At the start of World War II in 1939, the Royal Navy was the largest in the world, but it suffered huge losses in the early stages, including the battle ships HMS Courageous, HMS Glorious and HMS Hood in the European Theatre, and HMS Repulse and HMS Prince of Wales off Singapore. WW2 records state that of the 1418 men on the Hood, only 3 survived, and over 3000 people were lost when the converted troopship Lancastria was sunk in June 1940, creating the greatest maritime disaster in Britain's history.
The Navy's role during WW2 was to provide cover during evacuations and operations; guard the sea lanes enabling British armed forces to fight in remote parts of the world such as North Africa, the Mediterranean and the Far East, and escort convoys across the Atlantic and Arctic Oceans and protect them from air, surface and submarine attack.
Successes against enemy naval ships included the sinking of the Bismarck, which effectively ended Germany's surface ship capabilities, and the German battleship Scharnhorst.
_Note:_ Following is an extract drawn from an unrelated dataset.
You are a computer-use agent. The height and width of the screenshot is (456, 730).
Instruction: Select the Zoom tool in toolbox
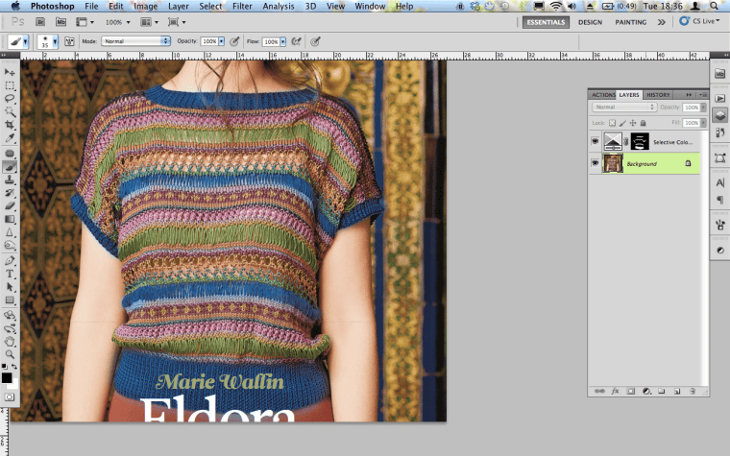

The Royal Navy provided critical cover during British evacuations from Dunkirk, and launched the first all-aircraft naval attack in military history at the Battle of Taranto.
Although there are large numbers of naval records relating to the Second World War, it is difficult to isolate specific Royal Navy records for WWII losses. This is partly due to the integration of the three armed services, and to the addition of the British merchant fleet and its resources, as well as civil government and allied forces.
A preliminary British military report on war casualties in June 1946 listed the numbers of war dead by Navy, Army, Air Force, Women's Auxiliary Territorial Service, Merchant Navy, British Home Guard and Civilians. Records indicate 50,758 Royal Navy deaths as well as 30,248 Merchant Navy deaths, and include figures from the losses of Newfoundland and Southern Rhodesia.